● **Objectif annoncé 1**:
Recopiez telles quelles les lignes des entrées, en commençant par celle qui contient « [Follow on Pinterest] (646, 1868) » et en allant jusqu'à la dernière entrée, incluse.

● **Extrait**:
Il y a deux veines dans la filmographie des frères Coen, bien connue de leurs fans.
Une veine ironique, cynique, délirante, mais toujours impitoyable avec ses personnages, qui a donné lieu à des chefs d'œuvres comme Fargo, The Big Lebowski ou encore O'Brother. C'est la plus connue, mais elle ne doit pas éclipser le reste de l'œuvre du duo, plus mélancolique, plus fine, plus intérieure, à qui on doit de très grands films comme Miller's Crossing et The Barber (ou encore le récent Sérious Man dont je ne suis pas un fan absolu).
C'est clairement dans cette seconde veine que s'inscrit Inside Lewyn Davis. L'histoire triste et belle d'un looser absolu, qui ne nous est pas contée pour s'acharner sur lui et la cruauté de son sort, mais bien pour en ressortir tout ce qui est beau, tragique et inévitable dans l'échec.

● **Objectif annoncé 2**:
Reprenez la critique d'Inside Lewyn Davis et prolongez-la après sa dernière phrase.

● **Entrées répertoriées dans un jeu de données**:
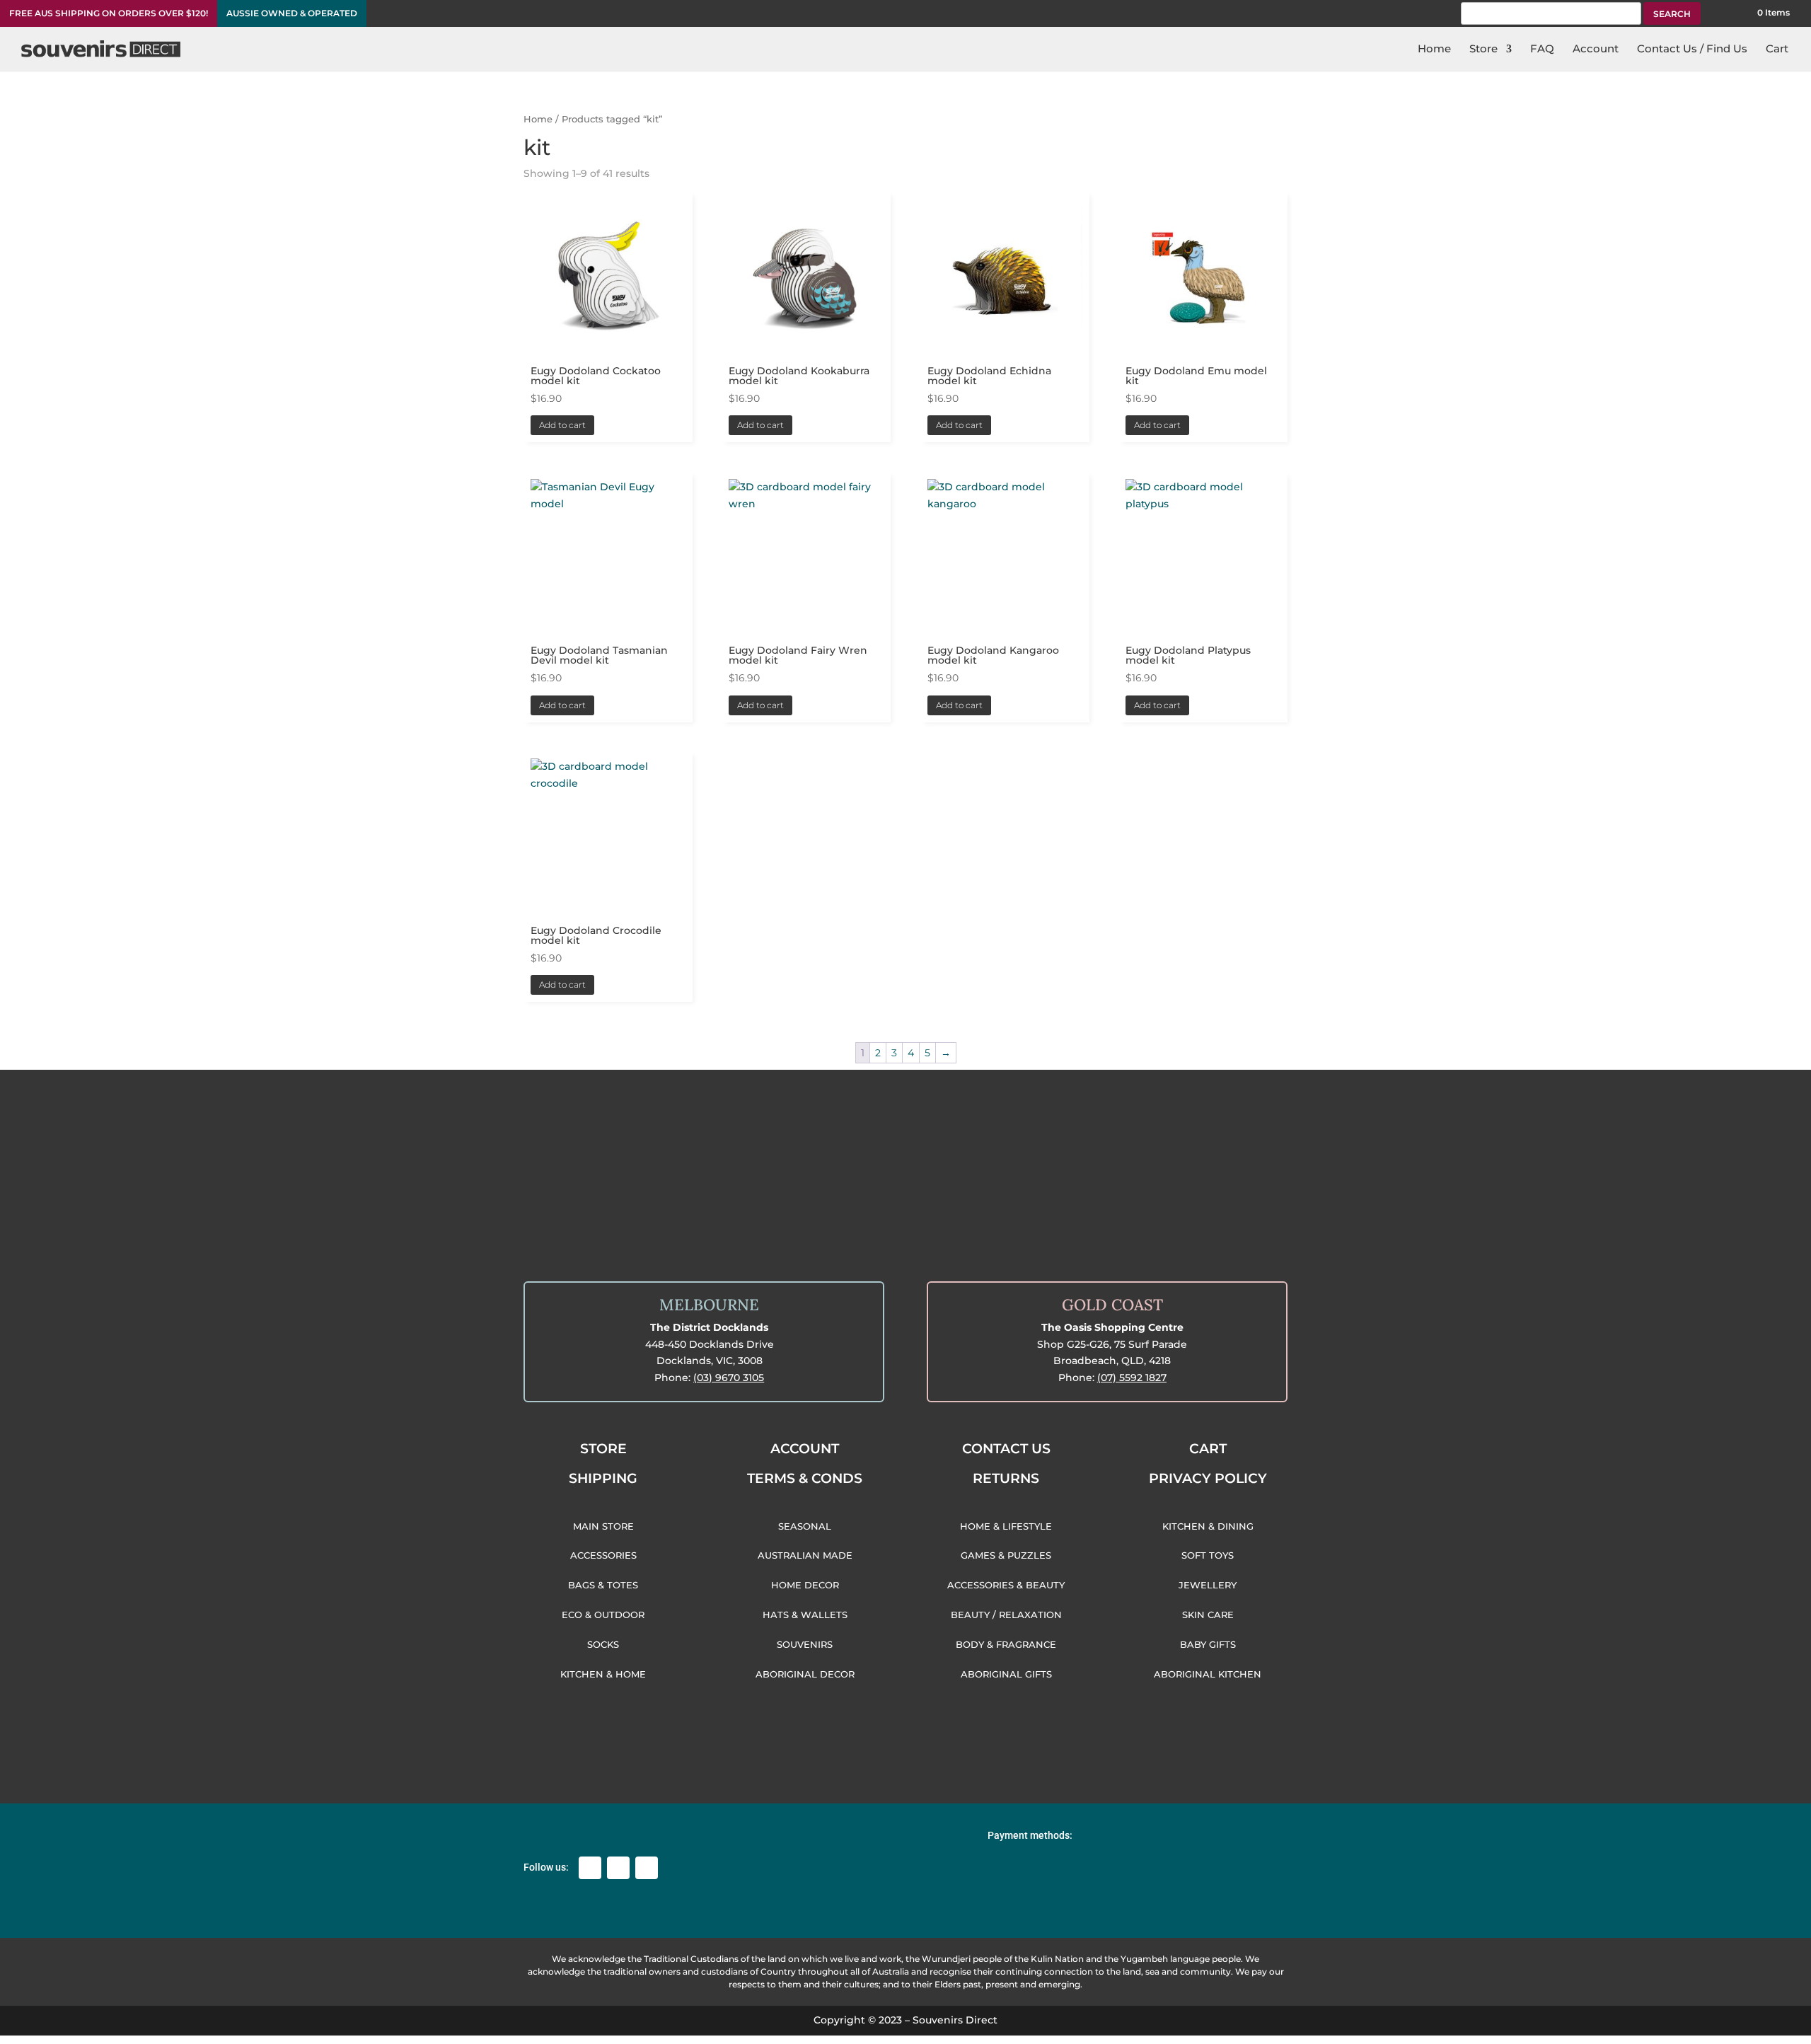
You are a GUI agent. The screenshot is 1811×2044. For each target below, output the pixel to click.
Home (537, 119)
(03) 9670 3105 (728, 1377)
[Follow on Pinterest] (646, 1868)
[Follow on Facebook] (590, 1868)
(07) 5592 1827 (1132, 1377)
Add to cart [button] (562, 425)
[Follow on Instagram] (618, 1868)
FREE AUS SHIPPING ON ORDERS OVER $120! (108, 13)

● **Résultat final 1**:
[Follow on Pinterest] (646, 1868)
[Follow on Facebook] (590, 1868)
(07) 5592 1827 (1132, 1377)
Add to cart [button] (562, 425)
[Follow on Instagram] (618, 1868)
FREE AUS SHIPPING ON ORDERS OVER $120! (108, 13)

● **Résultat final 2**:
Car il a du talent ce Lewyn Davis, on l'entend dès les premières notes, dans un magnifique chant folk filmé en clair obscur, dans un petit bar de New-York. Mais il a une poisse absolue, qu'il courre après un chat récalcitrant, qu'il cherche un toit différent sous lequel loger tous les soirs, ou qu'il tente vainement de retrouver ses papiers pour ne pas avoir à repayer sa cotisation au syndicat
Les ressorts comiques et situationnels sont imparables, et pourtant d'une légèreté, car les frères Coen emplissent de tendresse et de bienveillance la trajectoire de ce raté pas toujours facile à vivre. On rit à ses dépends, mais on a froid avec lui sous le blizzard New-Yorkais et l'on a peur avec lui dans cette belle virée à Chicago en compagnie d'un chauffeur mutique et d'un producteur junkie.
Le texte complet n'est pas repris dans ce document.